Supplied records below:

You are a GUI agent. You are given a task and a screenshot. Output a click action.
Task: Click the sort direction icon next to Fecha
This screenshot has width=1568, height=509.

End of Supplied records.
Supplied records below:

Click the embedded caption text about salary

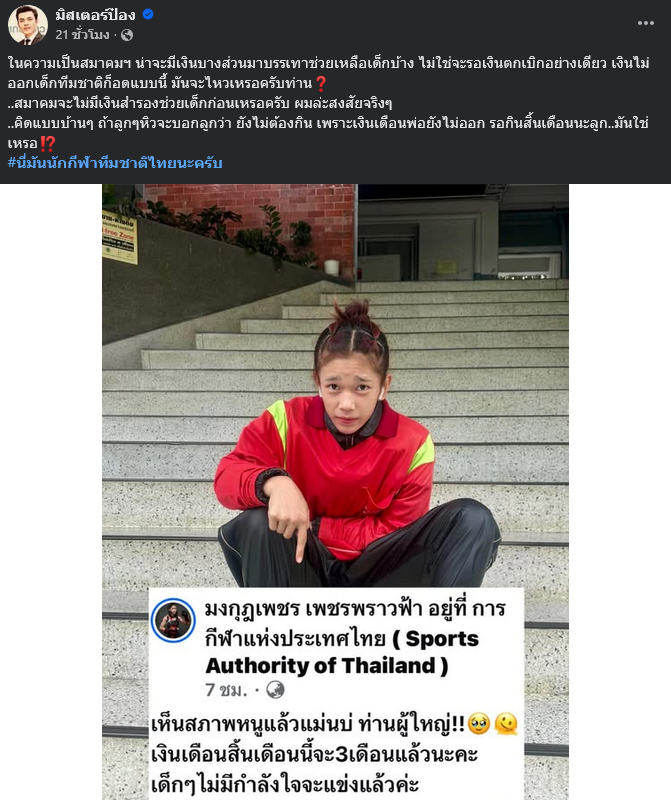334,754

End of Supplied records.
Supplied records below:

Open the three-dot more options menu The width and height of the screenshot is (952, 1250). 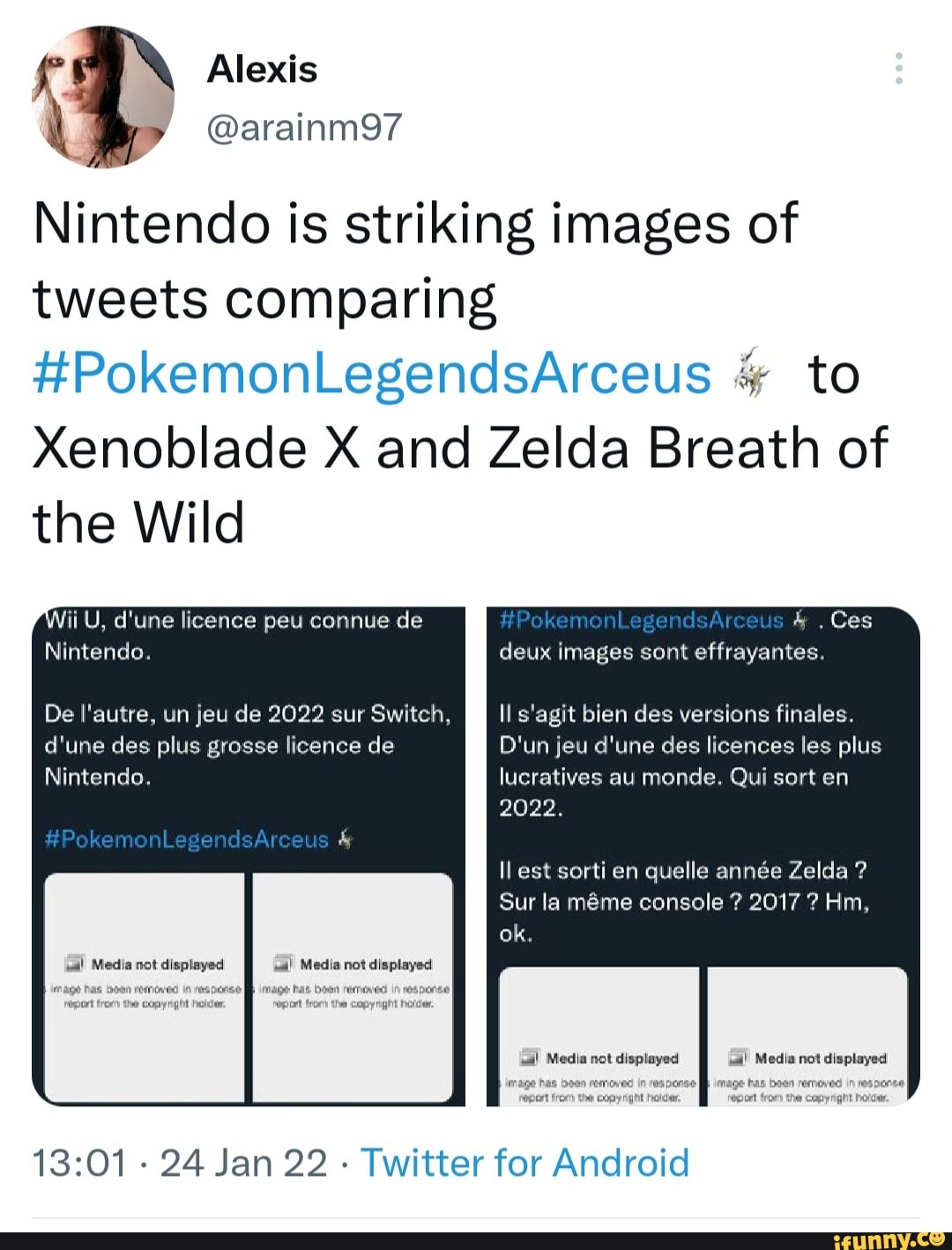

End of Supplied records.

Look back at the data above. Transcribe exactly the lines starting at the line that contains "You are a GUI" and ending at the line that contains "This screenshot has width=1568, height=509.".

(Response for this exercise):
You are a GUI agent. You are given a task and a screenshot. Output a click action.
Task: Click the sort direction icon next to Fecha
This screenshot has width=1568, height=509.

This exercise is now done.